▶ Problem to work on
Locate, in the data below, the line that contains "TC2000.com (56, 2044)" and the line that contains "Packing (546, 24)"; reproduce exactly those two lines and every line between them, nothing more.

▶ Provided records

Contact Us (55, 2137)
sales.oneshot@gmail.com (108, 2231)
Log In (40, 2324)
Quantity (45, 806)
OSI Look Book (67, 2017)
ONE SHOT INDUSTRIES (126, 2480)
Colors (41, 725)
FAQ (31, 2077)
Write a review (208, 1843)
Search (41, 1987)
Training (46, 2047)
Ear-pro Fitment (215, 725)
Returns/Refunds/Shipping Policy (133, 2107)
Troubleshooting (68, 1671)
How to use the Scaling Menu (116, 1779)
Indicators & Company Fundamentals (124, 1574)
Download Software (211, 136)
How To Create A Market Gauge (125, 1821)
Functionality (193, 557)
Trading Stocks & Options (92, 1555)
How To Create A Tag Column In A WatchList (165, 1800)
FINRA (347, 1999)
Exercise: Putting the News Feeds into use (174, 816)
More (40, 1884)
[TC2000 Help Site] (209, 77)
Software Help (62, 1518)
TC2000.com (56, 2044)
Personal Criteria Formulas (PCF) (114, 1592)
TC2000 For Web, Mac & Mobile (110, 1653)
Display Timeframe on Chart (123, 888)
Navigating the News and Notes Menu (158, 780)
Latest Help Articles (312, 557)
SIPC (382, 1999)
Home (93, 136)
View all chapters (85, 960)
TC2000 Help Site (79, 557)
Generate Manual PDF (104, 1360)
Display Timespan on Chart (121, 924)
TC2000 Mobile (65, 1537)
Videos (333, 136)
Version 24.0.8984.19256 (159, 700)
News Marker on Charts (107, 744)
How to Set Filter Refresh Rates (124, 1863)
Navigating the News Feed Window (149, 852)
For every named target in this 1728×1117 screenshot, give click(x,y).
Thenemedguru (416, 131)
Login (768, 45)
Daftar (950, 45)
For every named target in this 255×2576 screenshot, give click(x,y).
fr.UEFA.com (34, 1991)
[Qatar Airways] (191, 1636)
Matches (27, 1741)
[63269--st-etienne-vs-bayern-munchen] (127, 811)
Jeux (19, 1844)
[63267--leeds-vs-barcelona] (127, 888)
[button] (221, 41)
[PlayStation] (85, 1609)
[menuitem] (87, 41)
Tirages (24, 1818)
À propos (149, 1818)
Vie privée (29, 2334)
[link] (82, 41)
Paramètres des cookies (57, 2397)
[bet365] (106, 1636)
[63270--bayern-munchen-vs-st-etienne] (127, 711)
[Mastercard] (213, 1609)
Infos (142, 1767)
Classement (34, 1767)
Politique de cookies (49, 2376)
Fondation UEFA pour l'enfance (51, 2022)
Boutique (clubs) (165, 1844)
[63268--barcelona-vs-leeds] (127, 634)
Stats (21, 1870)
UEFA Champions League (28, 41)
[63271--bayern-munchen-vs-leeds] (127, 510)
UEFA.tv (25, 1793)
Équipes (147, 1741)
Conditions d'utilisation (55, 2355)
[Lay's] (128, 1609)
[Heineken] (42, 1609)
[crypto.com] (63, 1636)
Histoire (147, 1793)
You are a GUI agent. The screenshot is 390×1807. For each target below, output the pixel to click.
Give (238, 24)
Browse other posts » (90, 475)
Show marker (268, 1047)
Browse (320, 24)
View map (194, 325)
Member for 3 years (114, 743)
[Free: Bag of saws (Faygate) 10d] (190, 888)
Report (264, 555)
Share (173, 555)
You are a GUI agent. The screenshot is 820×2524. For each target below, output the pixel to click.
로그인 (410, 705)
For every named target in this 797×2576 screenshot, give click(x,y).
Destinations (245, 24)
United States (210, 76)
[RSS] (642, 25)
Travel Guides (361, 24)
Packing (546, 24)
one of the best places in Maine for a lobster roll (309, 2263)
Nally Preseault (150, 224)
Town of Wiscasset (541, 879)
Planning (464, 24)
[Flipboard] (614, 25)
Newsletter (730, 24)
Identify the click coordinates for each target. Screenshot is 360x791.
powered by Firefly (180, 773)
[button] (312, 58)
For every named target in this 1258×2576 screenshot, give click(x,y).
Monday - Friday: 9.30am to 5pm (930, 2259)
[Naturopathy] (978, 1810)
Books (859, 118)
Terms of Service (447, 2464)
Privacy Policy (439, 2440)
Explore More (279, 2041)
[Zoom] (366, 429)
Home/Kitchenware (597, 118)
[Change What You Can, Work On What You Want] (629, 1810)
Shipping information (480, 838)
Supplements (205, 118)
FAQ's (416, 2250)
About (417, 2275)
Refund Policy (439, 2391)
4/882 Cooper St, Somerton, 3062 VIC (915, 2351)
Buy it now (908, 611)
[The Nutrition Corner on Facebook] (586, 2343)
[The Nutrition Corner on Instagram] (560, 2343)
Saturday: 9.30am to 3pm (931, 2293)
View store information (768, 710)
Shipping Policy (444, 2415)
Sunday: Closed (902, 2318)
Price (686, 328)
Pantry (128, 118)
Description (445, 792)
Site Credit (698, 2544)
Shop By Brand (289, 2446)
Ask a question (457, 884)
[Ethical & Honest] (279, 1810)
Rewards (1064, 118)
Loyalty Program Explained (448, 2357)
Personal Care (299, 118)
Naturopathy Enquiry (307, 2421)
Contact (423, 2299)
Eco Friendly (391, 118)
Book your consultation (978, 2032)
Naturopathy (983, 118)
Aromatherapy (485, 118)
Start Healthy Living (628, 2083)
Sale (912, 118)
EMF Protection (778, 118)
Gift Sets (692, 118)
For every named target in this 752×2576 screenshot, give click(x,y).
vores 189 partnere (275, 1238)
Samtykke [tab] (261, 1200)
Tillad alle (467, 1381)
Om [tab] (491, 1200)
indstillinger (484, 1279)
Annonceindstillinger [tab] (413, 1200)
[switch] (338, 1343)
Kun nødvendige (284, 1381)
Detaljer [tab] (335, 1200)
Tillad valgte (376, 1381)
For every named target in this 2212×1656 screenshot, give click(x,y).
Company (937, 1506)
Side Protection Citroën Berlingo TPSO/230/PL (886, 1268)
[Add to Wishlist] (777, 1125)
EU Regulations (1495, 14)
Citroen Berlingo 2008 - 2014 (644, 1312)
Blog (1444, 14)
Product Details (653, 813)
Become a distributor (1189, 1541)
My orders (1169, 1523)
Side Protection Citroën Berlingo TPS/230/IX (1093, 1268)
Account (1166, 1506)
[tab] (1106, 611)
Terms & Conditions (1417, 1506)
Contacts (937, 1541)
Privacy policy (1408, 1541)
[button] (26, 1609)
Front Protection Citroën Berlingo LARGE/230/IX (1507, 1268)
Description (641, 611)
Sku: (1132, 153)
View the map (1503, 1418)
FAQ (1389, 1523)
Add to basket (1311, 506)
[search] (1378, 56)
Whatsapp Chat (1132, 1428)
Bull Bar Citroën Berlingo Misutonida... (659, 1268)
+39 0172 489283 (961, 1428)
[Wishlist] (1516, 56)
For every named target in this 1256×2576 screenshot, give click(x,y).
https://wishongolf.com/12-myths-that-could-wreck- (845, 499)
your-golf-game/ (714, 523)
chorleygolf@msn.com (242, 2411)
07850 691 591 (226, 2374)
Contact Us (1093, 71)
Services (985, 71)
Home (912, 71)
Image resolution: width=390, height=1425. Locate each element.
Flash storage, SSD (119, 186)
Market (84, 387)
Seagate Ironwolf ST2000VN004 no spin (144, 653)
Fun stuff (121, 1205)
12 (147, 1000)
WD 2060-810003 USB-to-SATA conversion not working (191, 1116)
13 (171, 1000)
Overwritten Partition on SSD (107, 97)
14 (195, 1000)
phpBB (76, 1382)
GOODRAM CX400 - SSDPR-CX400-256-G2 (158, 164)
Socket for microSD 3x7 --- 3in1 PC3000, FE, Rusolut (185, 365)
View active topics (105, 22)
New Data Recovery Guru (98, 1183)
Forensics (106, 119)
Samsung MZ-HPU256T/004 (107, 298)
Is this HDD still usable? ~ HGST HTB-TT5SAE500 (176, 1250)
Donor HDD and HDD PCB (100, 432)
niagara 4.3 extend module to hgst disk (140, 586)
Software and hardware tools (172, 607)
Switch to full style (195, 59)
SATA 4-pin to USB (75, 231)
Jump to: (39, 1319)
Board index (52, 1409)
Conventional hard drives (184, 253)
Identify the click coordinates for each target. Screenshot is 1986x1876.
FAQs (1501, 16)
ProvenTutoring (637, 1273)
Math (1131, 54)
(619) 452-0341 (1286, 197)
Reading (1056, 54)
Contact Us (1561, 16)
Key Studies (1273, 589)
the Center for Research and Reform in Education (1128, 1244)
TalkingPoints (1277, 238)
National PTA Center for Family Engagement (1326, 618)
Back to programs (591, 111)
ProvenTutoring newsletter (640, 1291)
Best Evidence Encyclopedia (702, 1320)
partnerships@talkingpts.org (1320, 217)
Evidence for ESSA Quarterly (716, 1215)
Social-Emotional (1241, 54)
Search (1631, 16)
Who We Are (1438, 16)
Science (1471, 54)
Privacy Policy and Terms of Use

▶ Reply
TC2000.com (56, 2044)
Personal Criteria Formulas (PCF) (114, 1592)
TC2000 For Web, Mac & Mobile (110, 1653)
Display Timeframe on Chart (123, 888)
Navigating the News and Notes Menu (158, 780)
Latest Help Articles (312, 557)
SIPC (382, 1999)
Home (93, 136)
View all chapters (85, 960)
TC2000 Help Site (79, 557)
Generate Manual PDF (104, 1360)
Display Timespan on Chart (121, 924)
TC2000 Mobile (65, 1537)
Videos (333, 136)
Version 24.0.8984.19256 (159, 700)
News Marker on Charts (107, 744)
How to Set Filter Refresh Rates (124, 1863)
Navigating the News Feed Window (149, 852)
For every named target in this 1728×1117 screenshot, give click(x,y).
Thenemedguru (416, 131)
Login (768, 45)
Daftar (950, 45)
For every named target in this 255×2576 screenshot, give click(x,y).
fr.UEFA.com (34, 1991)
[Qatar Airways] (191, 1636)
Matches (27, 1741)
[63269--st-etienne-vs-bayern-munchen] (127, 811)
Jeux (19, 1844)
[63267--leeds-vs-barcelona] (127, 888)
[button] (221, 41)
[PlayStation] (85, 1609)
[menuitem] (87, 41)
Tirages (24, 1818)
À propos (149, 1818)
Vie privée (29, 2334)
[link] (82, 41)
Paramètres des cookies (57, 2397)
[bet365] (106, 1636)
[63270--bayern-munchen-vs-st-etienne] (127, 711)
[Mastercard] (213, 1609)
Infos (142, 1767)
Classement (34, 1767)
Politique de cookies (49, 2376)
Fondation UEFA pour l'enfance (51, 2022)
Boutique (clubs) (165, 1844)
[63268--barcelona-vs-leeds] (127, 634)
Stats (21, 1870)
UEFA Champions League (28, 41)
[63271--bayern-munchen-vs-leeds] (127, 510)
UEFA.tv (25, 1793)
Équipes (147, 1741)
Conditions d'utilisation (55, 2355)
[Lay's] (128, 1609)
[Heineken] (42, 1609)
[crypto.com] (63, 1636)
Histoire (147, 1793)
You are a GUI agent. The screenshot is 390×1807. For each target below, output the pixel to click.
Give (238, 24)
Browse other posts » (90, 475)
Show marker (268, 1047)
Browse (320, 24)
View map (194, 325)
Member for 3 years (114, 743)
[Free: Bag of saws (Faygate) 10d] (190, 888)
Report (264, 555)
Share (173, 555)
You are a GUI agent. The screenshot is 820×2524. For each target below, output the pixel to click.
로그인 (410, 705)
For every named target in this 797×2576 screenshot, give click(x,y).
Destinations (245, 24)
United States (210, 76)
[RSS] (642, 25)
Travel Guides (361, 24)
Packing (546, 24)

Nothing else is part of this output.